Words for sorrow and sadness in Celtic languages.

Proto-Celtic *brugnos = saddness, pain
Old Irish (Goídelc) brón [broːn] = sorrow, grief, lamentation, distress, burden
Irish (Gaeilge) brón [bˠɾˠoːnˠ] = sorrow, grief, grieving, lamentation; distress, burden
brónach [ˈbˠɾˠoːnˠəx] = sad, sorrowful
Scottish Gaelic (Gàidhlig) bròn [brɔːn] = grief, sadness, sorrow, mourning, affliction
brònach [ˈbrɔːnəx] = doleful, miserable, rueful, sad, sorrowful; disconsolate
Manx (Gaelg) bran = sorrow, blackness of soul
branagh = mournful, black (as outlook)
Welsh (Cymraeg) brwyn [bruːɨ̯n / brʊi̯n] = sorrow, grief, sadness; sorrowful, grievous, sad, heavy; pensive

Etymology: possibly from Proto-Indo-European *gʷruHǵʰ-nó-, from *gʷrewHǵʰ- (to bite) + *-nós, or from *bʰreg- (to break) [source]..
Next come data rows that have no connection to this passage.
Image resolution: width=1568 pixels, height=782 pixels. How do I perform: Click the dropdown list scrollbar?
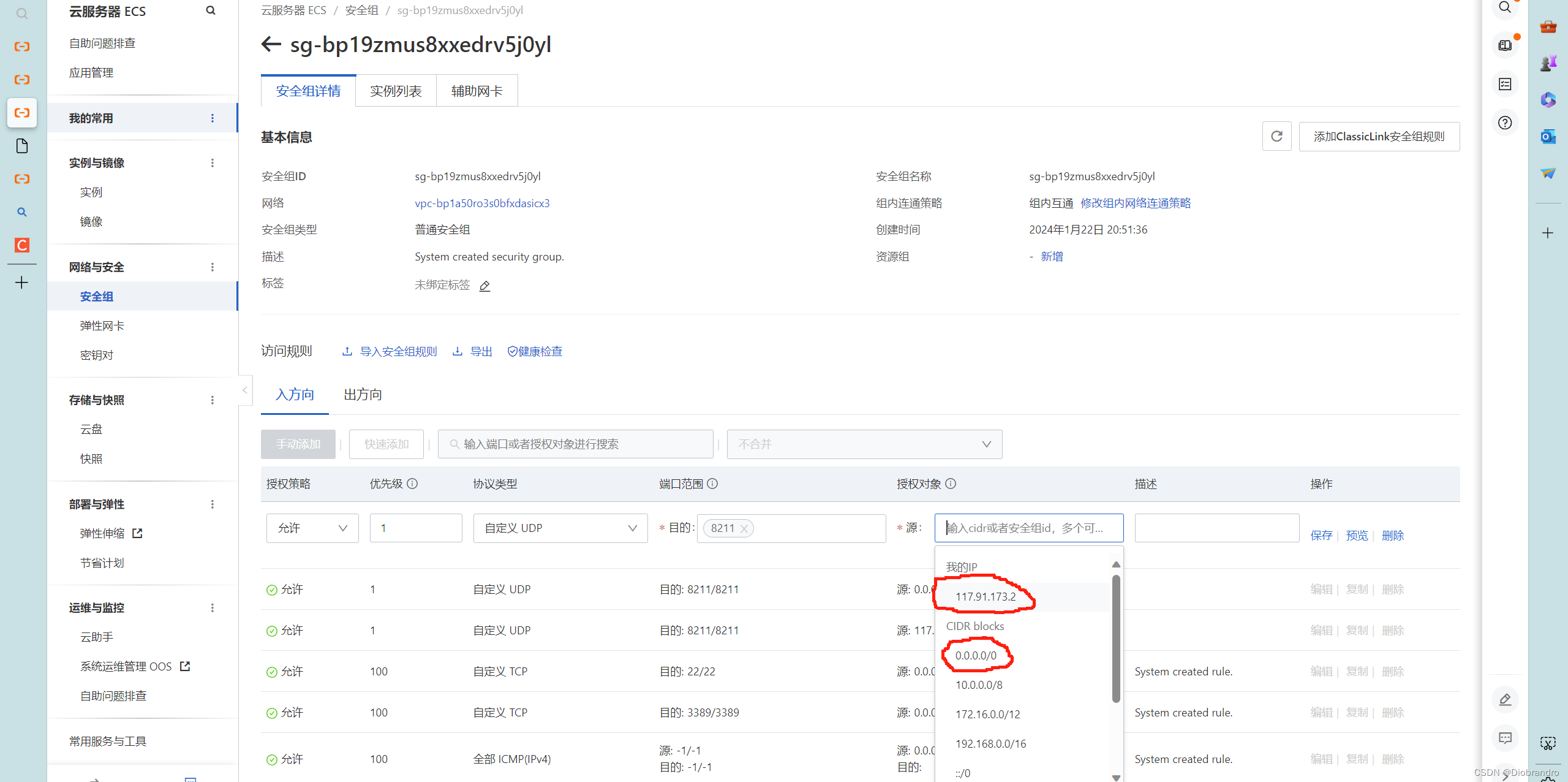(x=1116, y=637)
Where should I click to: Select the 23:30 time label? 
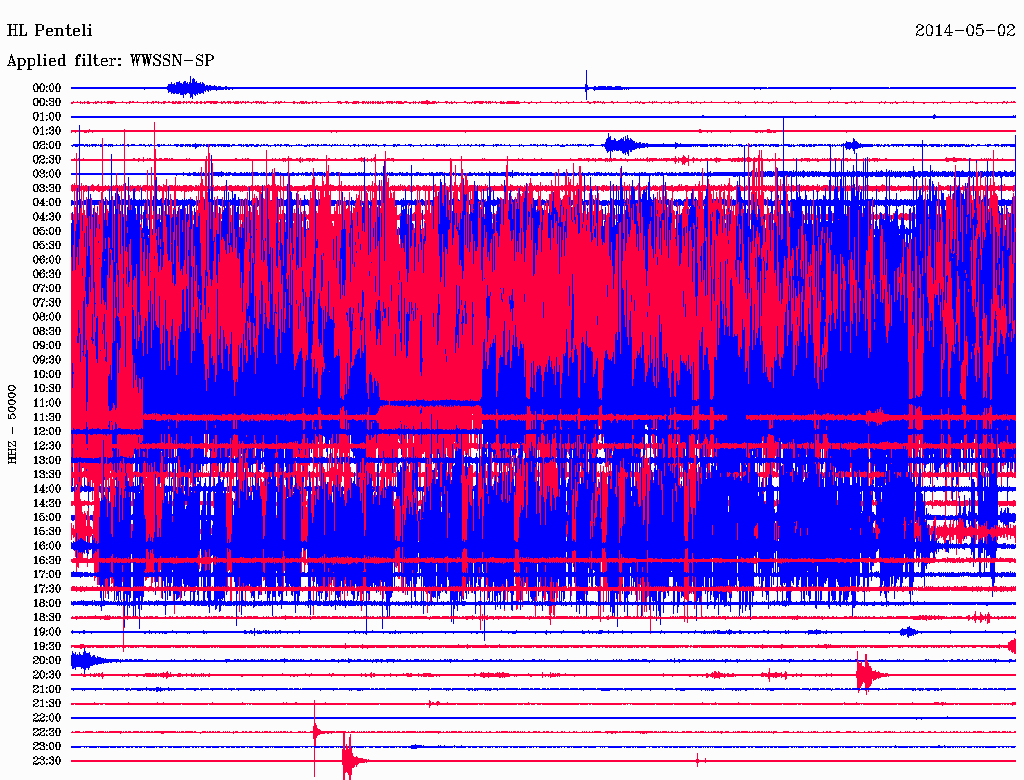[47, 760]
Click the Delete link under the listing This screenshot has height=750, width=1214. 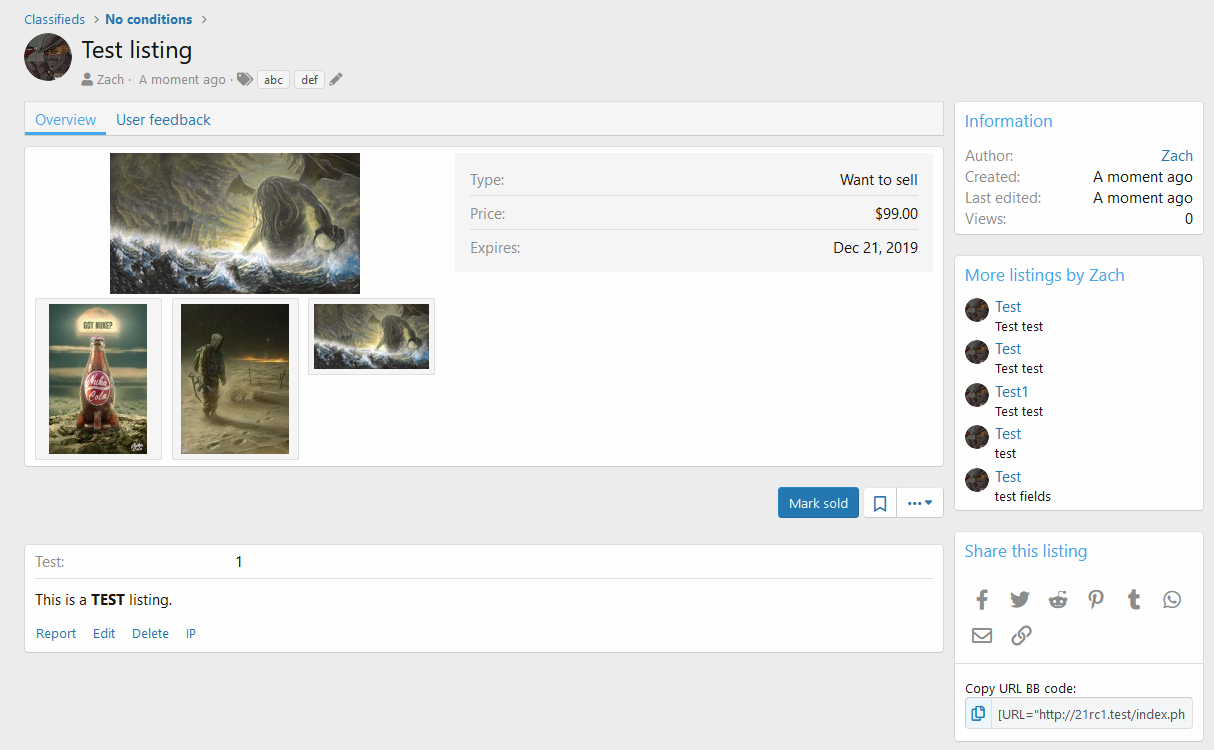pyautogui.click(x=150, y=633)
Welsh (Cymraeg) trist [triːst / trɪst] = sad, unhappy, sorrowful, mournful, pensive, downhearted, miserable, anxious
Cornish (Kernewek) trist = sad, mournful
Breton (Brezhoneg) trist = sad

Etymology: from Latin trīstis (sad, unhappy, melancholy, morose), from Proto-Indo-European *tréystis (stubborn, in a bad mood) [source].

Words marked with a * are reconstructions.